WHAT IS BEING ASKED >>
Recast the data as a numbered list, starting with the line that contains "You are a computer-use" and continuing through the end of the data, and omit any blank lines.

Extracted data >>
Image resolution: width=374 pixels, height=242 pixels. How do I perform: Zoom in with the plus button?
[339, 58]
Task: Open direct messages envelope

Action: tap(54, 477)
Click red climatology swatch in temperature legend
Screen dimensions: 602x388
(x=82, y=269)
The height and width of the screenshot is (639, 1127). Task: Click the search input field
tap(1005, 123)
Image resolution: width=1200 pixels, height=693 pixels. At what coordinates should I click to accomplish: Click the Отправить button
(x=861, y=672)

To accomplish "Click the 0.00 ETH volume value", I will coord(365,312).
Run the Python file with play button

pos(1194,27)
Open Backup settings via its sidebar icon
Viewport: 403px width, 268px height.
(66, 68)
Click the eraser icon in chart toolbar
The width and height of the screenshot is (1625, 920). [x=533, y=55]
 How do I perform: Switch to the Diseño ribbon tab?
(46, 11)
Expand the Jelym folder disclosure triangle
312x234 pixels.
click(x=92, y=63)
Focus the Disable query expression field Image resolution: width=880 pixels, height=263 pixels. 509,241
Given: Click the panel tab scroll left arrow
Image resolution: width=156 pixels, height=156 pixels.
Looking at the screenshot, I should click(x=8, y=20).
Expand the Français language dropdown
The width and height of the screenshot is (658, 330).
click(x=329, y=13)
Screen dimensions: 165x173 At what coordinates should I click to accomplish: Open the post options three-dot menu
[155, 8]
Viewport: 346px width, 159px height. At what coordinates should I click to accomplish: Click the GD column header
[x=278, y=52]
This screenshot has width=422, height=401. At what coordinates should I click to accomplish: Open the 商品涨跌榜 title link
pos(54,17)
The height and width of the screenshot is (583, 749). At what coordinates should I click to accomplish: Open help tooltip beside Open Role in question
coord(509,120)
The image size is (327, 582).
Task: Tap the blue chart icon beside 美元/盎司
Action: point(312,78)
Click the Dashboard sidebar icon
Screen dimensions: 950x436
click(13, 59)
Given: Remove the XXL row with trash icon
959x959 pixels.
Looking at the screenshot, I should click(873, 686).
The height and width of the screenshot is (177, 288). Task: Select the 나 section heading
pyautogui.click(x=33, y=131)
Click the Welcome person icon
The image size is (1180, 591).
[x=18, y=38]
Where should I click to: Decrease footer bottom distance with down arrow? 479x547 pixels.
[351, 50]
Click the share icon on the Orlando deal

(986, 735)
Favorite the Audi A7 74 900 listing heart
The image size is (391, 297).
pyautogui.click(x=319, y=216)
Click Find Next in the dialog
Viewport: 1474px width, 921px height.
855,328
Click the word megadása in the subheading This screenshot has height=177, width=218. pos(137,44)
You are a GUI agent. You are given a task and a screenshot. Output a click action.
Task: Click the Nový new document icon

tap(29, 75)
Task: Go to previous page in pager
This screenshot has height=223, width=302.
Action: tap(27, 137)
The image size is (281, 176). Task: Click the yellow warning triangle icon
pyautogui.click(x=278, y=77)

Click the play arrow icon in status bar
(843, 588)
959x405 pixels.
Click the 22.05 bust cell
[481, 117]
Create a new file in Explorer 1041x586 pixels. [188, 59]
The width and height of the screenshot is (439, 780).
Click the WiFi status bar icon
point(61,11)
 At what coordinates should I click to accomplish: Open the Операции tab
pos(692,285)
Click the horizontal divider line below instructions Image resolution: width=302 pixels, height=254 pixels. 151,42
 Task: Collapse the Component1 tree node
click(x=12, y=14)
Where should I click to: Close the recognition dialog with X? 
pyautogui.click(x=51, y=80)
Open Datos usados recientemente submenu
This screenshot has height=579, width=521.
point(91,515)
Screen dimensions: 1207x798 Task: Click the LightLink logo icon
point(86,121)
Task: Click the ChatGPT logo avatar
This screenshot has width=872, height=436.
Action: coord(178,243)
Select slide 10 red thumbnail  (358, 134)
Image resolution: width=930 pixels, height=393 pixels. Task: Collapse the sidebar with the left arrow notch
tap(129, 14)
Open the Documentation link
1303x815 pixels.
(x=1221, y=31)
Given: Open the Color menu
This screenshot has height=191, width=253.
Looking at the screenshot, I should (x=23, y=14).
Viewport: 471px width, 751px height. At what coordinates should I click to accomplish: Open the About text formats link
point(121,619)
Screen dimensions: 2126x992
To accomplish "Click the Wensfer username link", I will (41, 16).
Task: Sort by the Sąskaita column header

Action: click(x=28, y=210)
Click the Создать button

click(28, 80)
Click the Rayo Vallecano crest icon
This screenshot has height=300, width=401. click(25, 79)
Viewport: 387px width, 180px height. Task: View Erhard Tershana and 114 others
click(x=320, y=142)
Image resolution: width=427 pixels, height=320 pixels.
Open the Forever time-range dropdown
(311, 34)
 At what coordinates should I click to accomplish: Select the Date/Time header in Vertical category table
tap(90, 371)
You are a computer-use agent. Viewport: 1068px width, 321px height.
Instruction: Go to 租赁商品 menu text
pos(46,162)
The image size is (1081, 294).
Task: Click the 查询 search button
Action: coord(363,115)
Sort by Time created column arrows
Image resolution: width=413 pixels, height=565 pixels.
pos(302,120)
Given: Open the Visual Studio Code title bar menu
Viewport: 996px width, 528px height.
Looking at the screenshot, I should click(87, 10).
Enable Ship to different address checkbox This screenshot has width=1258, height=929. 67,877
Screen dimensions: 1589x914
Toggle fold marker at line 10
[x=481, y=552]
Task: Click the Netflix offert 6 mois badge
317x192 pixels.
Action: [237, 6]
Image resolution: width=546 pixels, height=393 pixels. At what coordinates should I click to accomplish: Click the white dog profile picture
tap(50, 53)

OUTPUT OF THE TASK >>
1. You are a computer-use agent. Viewport: 1068px width, 321px height.
2. Instruction: Go to 租赁商品 menu text
3. pos(46,162)
4. The image size is (1081, 294).
5. Task: Click the 查询 search button
6. Action: coord(363,115)
7. Sort by Time created column arrows
8. Image resolution: width=413 pixels, height=565 pixels.
9. pos(302,120)
10. Given: Open the Visual Studio Code title bar menu
11. Viewport: 996px width, 528px height.
12. Looking at the screenshot, I should click(87, 10).
13. Enable Ship to different address checkbox This screenshot has width=1258, height=929. 67,877
14. Screen dimensions: 1589x914
15. Toggle fold marker at line 10
16. [x=481, y=552]
17. Task: Click the Netflix offert 6 mois badge
18. 317x192 pixels.
19. Action: [237, 6]
20. Image resolution: width=546 pixels, height=393 pixels. At what coordinates should I click to accomplish: Click the white dog profile picture
21. tap(50, 53)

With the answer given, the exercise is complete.